Predictive maintenance with IoT and EAM: anticipating failures in critical assets
In an increasingly data-driven industrial context, the ability to anticipate failures is extremely valuable at an operational level. When critical equipment fails unexpectedly, it affects production, costs, safety and reputation.
It is against this backdrop that predictive maintenance, supported by IoT (Internet of Things) and EAM (Enterprise Asset Management) systems, takes on a central role.
From reactive to predictive: a paradigm shift
For decades, maintenance has followed two main models: reactive (acting after a failure) and preventive (acting at set intervals). Both have clear limitations: either one reacts too late, or one intervenes unnecessarily.
Predictive maintenance introduces an approach based on real-time data. IoT sensors installed on assets continuously collect data such as vibration, temperature or pressure. This data is then analysed by algorithms that identify patterns and anomalies, anticipating potential failures before they occur.
In many cases, this capability is enhanced through the use of Digital Twins, as explored in a previous article, which virtually replicate assets and enable the simulation of behaviour and the prediction of failures with greater accuracy. This way, this predictive model enables maintenance to be transformed into a smart, continuous process that is aligned with the actual condition of the equipment.
The role of the IoT in early detection
The IoT is the key to making this transformation possible. By connecting physical assets to digital platforms, it becomes possible to monitor their behaviour in real time.
Thanks to IoT, the signals are analysed to trigger action
For example, subtle variations in an engine’s vibration can indicate progressive wear. Without sensors, this signal would go unnoticed until a failure occurred.
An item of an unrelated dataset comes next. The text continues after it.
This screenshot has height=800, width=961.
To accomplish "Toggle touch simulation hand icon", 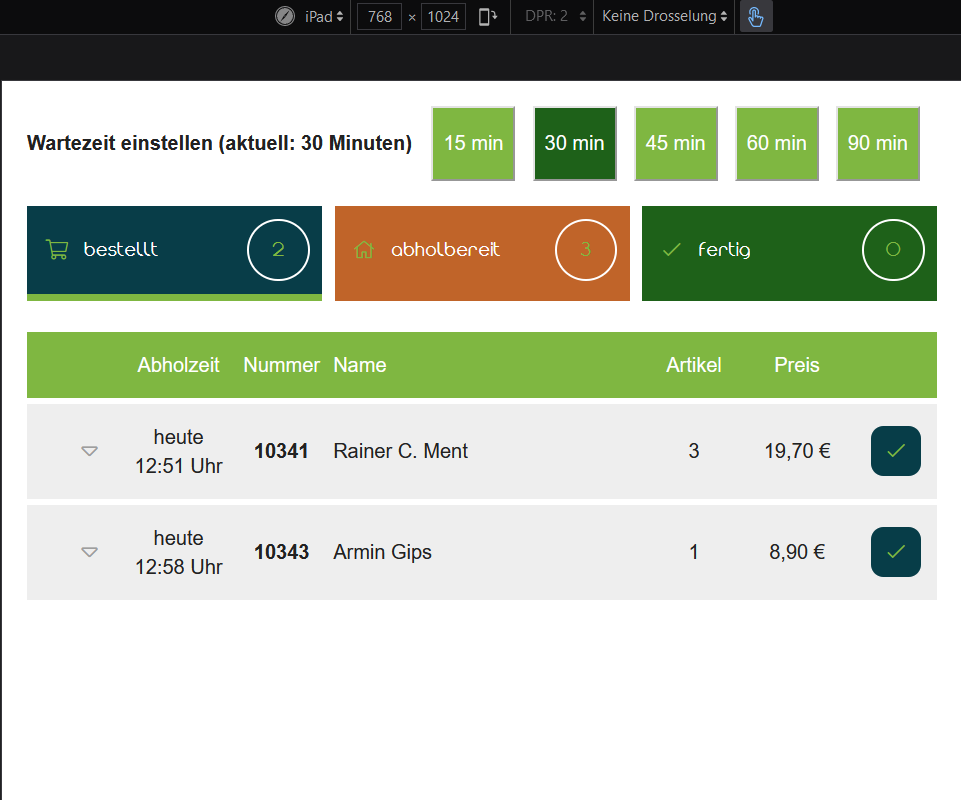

With IoT, data is captured, analysed and converted into an actionable alert.
According to Hexagon, now known as Octave in the industrial software sector, data-driven predictive maintenance solutions can reduce downtime for critical assets by between 5% and 15%, on average. This impact is particularly significant in industries where every hour of downtime results in significant losses.
EAM: from analysis to action
While the IoT provides data, EAM provides context and operationalisation.
Enterprise Asset Management systems integrate historical data, maintenance plans, work orders and operational data. When combined with predictive insights, they enable:
- Automatically create maintenance orders based on alerts
- Prioritise interventions according to the criticality of the asset
- Optimise resources and downtime
- Maintain a structured record for continuous improvement
Without this layer, the data remains isolated. With EAM, these become concrete decisions.
Tangible and measurable benefits
The adoption of predictive maintenance is not merely a technological trend.
Predictive maintenance reduces operational waste
According to Octave, this type of approach can also reduce operational waste, with scrap and rework reductions of up to 32% in certain industrial contexts.
They can also lead to significant reductions in maintenance costs and increases in asset availability, thereby enhancing the ROI of this type of strategy.
Challenges to consider
Despite the benefits, implementation is not without its challenges. Among the most common:
- Fragmented data: information scattered across multiple systems makes analysis difficult
- Data quality: poorly calibrated sensors or incomplete data compromise forecasts
- Technological integration: aligning IoT, analytics and EAM require a robust architecture
- Cultural change: teams accustomed to reactive models may resist change
Overcoming these obstacles is essential to ensure that predictive maintenance does not remain merely a theoretical concept.
Think ahead to stay competitive
In a scenario where global downtime results in losses of billions each year and can affect up to 20% of production capacity in some organisations, foresight and technological expertise are the solution.
The combination of IoT and EAM enables companies to move from a reactive approach to one based on prediction and optimisation. It is not just about preventing failures, but about creating operations that are more resilient, efficient and future proof.
In this regard, having partners such as Izertis, with expertise in technology integration and asset management, makes all the difference, from choosing the solution to defining the most appropriate strategy.